==== ESTRATTO DEL DOCUMENTO ====
Qual’è il segreto della felicità? L’umanità si è interrogata a lungo su quale sia la via per giungervi e ora sembra che la ricerca sia finalmente terminata.
Ad indicarlo è infatti uno studio condotto per ben 85 anni (!) dai ricercatori dell’Università di Harvard, intitolato Study of Adult Development, il quale ha infine condotto ad un risultato abbastanza sorprendente. A generare la felicità, infatti, non sarebbero il denaro o la realizzazione professionale, bensì le relazioni positive. Ma andiamo a vedere nel dettaglio la ricerca, per cercare di capirne meglio la conclusione.
Harvard Study of Adult Development: di cosa si tratta?
L’Harvard Study of Adult Development ha avuto inizio nel 1938, nel pieno della Grande Depressione. Oltre ai finanziamenti ricevuti da una serie di fondazioni private ha potuto fare conto in parte maggioritaria sulle sovvenzioni assicurate dai National Institutes of Health, prima attraverso il National Institute of Mental Health e, più recentemente, attraverso il National Institute on Aging.
A prendervi parte inizialmente sono stati 268 studenti del secondo anno universitario e la speranza che muoveva la ricerca era la speranza di individuare indizi per la conduzione di una vita sana e felice.
==== VOCI FORNITE ====
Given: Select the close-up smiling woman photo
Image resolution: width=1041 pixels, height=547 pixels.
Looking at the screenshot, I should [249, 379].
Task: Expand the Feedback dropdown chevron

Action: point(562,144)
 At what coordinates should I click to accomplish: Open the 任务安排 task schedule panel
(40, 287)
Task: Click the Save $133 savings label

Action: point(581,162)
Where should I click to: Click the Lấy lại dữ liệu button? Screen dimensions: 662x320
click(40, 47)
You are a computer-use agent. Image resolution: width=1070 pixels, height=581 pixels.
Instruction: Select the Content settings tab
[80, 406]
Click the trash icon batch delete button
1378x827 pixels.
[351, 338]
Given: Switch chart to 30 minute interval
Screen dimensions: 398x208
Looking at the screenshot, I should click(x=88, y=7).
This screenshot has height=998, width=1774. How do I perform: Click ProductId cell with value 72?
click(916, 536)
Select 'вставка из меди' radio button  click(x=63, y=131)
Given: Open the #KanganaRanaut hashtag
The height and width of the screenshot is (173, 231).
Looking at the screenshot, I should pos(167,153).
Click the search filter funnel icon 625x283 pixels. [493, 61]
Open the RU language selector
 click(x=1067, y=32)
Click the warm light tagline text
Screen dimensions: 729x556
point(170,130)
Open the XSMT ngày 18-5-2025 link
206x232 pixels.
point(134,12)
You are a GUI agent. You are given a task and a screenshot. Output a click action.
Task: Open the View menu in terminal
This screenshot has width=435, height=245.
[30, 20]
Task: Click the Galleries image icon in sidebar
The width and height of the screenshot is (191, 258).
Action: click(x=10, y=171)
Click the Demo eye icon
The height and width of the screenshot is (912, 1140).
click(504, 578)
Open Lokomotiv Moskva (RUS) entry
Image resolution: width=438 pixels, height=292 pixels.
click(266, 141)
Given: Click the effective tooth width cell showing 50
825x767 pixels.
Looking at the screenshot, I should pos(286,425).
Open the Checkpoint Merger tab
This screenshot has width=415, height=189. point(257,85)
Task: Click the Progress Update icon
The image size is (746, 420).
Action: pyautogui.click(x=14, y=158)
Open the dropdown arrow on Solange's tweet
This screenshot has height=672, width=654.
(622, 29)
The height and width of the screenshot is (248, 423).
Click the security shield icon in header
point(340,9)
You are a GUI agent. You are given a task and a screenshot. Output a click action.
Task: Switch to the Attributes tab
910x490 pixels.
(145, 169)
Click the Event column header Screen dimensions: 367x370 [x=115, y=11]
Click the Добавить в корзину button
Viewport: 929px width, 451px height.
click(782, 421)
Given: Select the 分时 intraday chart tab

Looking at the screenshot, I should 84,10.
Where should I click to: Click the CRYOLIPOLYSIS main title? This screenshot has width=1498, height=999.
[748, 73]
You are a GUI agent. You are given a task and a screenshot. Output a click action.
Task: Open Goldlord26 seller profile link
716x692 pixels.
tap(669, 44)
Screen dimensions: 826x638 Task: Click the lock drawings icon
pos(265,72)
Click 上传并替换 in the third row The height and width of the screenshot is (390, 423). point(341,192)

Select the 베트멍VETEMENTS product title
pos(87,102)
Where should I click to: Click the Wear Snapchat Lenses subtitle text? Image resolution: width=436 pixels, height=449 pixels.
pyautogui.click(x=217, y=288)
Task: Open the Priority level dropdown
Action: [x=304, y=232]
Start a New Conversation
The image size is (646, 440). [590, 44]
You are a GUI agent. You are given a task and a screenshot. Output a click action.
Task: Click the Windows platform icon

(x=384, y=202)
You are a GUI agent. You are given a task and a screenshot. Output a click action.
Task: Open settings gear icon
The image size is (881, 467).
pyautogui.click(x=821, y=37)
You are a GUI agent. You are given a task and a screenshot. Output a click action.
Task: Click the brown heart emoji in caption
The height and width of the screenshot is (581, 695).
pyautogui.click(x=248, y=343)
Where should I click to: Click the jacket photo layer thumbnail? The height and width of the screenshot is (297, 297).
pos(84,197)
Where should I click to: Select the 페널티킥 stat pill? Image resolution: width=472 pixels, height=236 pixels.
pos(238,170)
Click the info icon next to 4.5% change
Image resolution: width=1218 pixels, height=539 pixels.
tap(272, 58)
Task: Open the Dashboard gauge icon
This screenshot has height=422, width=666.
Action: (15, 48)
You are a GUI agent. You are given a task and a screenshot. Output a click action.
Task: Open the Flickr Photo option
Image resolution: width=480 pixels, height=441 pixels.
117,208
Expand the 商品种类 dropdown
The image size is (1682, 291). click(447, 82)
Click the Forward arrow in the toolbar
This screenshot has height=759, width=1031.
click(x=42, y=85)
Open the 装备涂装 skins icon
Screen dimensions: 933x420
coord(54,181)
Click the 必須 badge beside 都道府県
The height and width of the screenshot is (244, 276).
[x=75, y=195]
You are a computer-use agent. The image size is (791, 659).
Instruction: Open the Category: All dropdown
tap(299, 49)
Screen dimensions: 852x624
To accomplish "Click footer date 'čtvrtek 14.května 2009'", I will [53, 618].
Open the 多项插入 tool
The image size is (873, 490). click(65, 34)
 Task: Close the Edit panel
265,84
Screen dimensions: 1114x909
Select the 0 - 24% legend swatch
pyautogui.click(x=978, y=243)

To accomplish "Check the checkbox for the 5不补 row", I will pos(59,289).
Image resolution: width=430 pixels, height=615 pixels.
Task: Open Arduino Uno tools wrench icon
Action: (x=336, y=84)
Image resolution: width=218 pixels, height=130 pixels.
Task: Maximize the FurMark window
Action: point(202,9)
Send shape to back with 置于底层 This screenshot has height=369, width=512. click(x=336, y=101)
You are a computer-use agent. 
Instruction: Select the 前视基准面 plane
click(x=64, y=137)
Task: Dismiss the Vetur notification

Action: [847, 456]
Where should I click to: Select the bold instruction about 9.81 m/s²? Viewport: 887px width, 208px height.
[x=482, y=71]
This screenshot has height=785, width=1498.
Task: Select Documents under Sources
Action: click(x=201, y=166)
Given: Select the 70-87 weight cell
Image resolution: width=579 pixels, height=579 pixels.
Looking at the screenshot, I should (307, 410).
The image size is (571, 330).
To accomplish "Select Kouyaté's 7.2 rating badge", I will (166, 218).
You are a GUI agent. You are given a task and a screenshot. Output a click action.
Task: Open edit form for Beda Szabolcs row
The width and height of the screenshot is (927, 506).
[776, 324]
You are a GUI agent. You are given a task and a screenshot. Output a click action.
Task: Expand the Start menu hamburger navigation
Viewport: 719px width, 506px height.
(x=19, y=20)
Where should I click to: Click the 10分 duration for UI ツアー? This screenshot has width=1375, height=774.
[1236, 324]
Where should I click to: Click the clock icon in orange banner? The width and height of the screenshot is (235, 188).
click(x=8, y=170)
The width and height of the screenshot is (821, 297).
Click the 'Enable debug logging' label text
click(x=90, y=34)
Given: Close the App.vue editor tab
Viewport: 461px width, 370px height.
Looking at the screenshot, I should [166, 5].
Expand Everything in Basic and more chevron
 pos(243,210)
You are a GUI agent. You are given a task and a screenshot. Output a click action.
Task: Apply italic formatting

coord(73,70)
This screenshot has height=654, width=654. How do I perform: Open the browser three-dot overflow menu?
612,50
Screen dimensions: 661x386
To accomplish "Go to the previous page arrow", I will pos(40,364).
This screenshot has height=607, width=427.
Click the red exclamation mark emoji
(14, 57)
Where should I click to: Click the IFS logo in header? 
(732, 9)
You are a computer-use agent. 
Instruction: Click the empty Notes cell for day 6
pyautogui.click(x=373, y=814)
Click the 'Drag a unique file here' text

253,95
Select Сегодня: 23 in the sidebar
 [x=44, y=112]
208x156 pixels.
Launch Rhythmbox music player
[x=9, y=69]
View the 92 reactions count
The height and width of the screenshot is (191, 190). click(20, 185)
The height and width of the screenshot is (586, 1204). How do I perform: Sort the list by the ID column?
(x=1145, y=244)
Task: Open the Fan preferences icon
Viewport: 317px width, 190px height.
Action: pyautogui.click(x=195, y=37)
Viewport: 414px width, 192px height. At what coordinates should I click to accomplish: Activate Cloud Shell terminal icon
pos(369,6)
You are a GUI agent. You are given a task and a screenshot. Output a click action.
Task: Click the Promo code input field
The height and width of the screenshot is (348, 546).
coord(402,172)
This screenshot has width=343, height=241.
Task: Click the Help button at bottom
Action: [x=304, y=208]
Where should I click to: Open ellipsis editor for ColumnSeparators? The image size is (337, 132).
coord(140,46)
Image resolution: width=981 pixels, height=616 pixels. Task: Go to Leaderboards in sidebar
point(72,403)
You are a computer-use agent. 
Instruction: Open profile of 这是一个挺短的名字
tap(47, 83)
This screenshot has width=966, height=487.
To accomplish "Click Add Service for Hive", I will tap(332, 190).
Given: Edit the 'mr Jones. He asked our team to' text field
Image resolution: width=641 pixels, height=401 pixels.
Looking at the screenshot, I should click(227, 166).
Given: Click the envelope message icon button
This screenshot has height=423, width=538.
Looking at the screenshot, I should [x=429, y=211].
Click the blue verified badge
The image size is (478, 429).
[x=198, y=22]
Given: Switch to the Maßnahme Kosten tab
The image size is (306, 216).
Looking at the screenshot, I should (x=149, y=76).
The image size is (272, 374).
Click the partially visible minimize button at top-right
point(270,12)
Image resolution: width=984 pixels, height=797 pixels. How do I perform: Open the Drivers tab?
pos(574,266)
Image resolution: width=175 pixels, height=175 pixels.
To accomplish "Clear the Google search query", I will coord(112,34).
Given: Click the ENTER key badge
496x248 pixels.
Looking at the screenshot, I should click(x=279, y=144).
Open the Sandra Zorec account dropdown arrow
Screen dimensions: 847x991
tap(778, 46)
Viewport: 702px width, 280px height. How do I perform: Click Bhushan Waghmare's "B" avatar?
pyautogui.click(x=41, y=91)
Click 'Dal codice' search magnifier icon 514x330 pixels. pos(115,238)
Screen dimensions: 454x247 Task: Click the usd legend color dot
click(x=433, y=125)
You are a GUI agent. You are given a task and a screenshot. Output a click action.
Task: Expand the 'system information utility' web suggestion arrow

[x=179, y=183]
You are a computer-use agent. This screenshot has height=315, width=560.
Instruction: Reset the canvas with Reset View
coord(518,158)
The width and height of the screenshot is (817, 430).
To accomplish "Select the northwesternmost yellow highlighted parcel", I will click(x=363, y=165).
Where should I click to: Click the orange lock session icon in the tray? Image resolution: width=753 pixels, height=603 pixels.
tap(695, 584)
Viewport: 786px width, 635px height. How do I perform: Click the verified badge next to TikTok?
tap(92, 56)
====
• _CONSEGNA 1_:
Riporta fedelmente il brano sullo studio di Harvard da "Ad indicarlo è" a "meglio la conclusione.".
• _CONSEGNA 2_:
Rispondi alle seguenti domande sul brano relativo allo studio di Harvard:
(a) In quale anno ha avuto inizio lo studio?
(b) Per quanti anni è stato condotto?
(c) Quanti studenti vi hanno preso parte all'inizio?

• _RISPOSTA 1_:
Ad indicarlo è infatti uno studio condotto per ben 85 anni (!) dai ricercatori dell’Università di Harvard, intitolato Study of Adult Development, il quale ha infine condotto ad un risultato abbastanza sorprendente. A generare la felicità, infatti, non sarebbero il denaro o la realizzazione professionale, bensì le relazioni positive. Ma andiamo a vedere nel dettaglio la ricerca, per cercare di capirne meglio la conclusione.

• _RISPOSTA 2_:
(a) Nel 1938.
(b) Per 85 anni.
(c) 268 studenti del secondo anno universitario.